Laurent Deniau
2014-09-22 14:37:58 UTC
Dear All,
We are facing performance problem with memory management shared between LJ and C that is actually not clearly understood by us. We try to figure out what is the best policy for intensive memory allocations.
Basically, we are implementing some algebra for complex objects with sizes ranging from a simple 6D vector to some complex objects of few megabytes manipulated in C (for performance and parallel computation reasons) that share complex and large descriptors of their internal representation (hooked pointers). To simplify the problem you can consider these objects as matrices of user-defined sizes ranging from 2x2 to 500x500, and used in hundreds of formula (i.e. operator overloading is not an option). We use the c = a*b on small objects for benchmarking the memory allocation overhead and consider only the speed ratio R between the different scenarii (small R = fast, high R = slow):
1- result is pre-allocated:
1.1 mul(a,b,c) in LJ : R=8
1.2 mul(a,b,c) in C : R=1
C is faster for this kind of calculation by a factor 8 and speed of mul is critical for us. Hence in the following, c = a*b is always handled by LJ __mul and calls the C version of mul (i.e. R=1) for the underlying multiplication. The remaining choice is the pre-allocation of the results in a*b:
2- result allocated in LJ: R=2
3- result allocated in C (malloc+finaliser): R=30
4- result allocated in C (pool+finaliser): R=27
case 2 shows that LJ is very fast to handle the allocations and R=2 would be acceptable, that is half of the time would be spent in allocation for small objects (negligible for large objects). But this case quickly reaches the memory limit of LJ for large objects because all the memory is managed by LJ.
case 4 vs case 3 shows that even highly optimised pool allocator in (3e8 malloc+free/sec) does not solve the problem, so the problem is not the C malloc+free cycle itself.

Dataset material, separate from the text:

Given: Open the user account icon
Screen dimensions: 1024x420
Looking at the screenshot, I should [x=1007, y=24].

case 3 shows the problem under investigation:
C malloc+free combined with __gc lead to R=30 (97% of the time), which is not acceptable. Such slowdown could potentially be explained only by two things to me:
- the gc collects (calls the finaliser) too lately as it is not aware that objects waiting for destruction sill consume a significant amount of memory.
- we fall back on the interpreter at some level
- the gc uses a slow mechanism to invoke the finaliser
- ???
I suspect that this problem is not new and some solutions have been already found by others. It would be nice if someone could explain me why the delegation of memory management to C gives such bad results and how to solve the problem. Thanks.
Best regards,
Laurent.
We are facing performance problem with memory management shared between LJ and C that is actually not clearly understood by us. We try to figure out what is the best policy for intensive memory allocations.

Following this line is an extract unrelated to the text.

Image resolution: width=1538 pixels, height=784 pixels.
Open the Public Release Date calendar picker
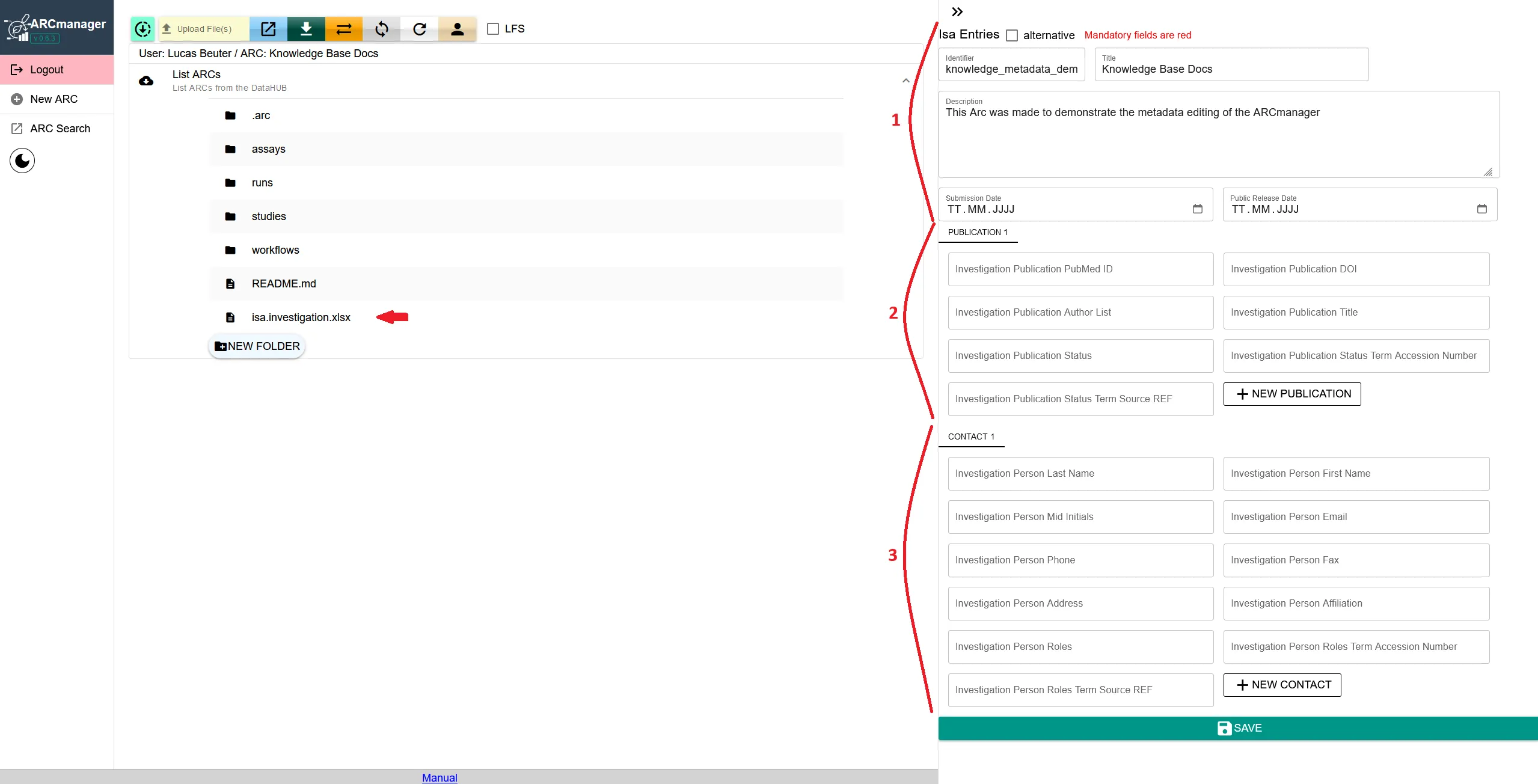coord(1481,209)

Basically, we are implementing some algebra for complex objects with sizes ranging from a simple 6D vector to some complex objects of few megabytes manipulated in C (for performance and parallel computation reasons) that share complex and large descriptors of their internal representation (hooked pointers). To simplify the problem you can consider these objects as matrices of user-defined sizes ranging from 2x2 to 500x500, and used in hundreds of formula (i.e. operator overloading is not an option). We use the c = a*b on small objects for benchmarking the memory allocation overhead and consider only the speed ratio R between the different scenarii (small R = fast, high R = slow):
1- result is pre-allocated:
1.1 mul(a,b,c) in LJ : R=8
1.2 mul(a,b,c) in C : R=1
C is faster for this kind of calculation by a factor 8 and speed of mul is critical for us. Hence in the following, c = a*b is always handled by LJ __mul and calls the C version of mul (i.e. R=1) for the underlying multiplication. The remaining choice is the pre-allocation of the results in a*b:
2- result allocated in LJ: R=2
3- result allocated in C (malloc+finaliser): R=30
4- result allocated in C (pool+finaliser): R=27
case 2 shows that LJ is very fast to handle the allocations and R=2 would be acceptable, that is half of the time would be spent in allocation for small objects (negligible for large objects). But this case quickly reaches the memory limit of LJ for large objects because all the memory is managed by LJ.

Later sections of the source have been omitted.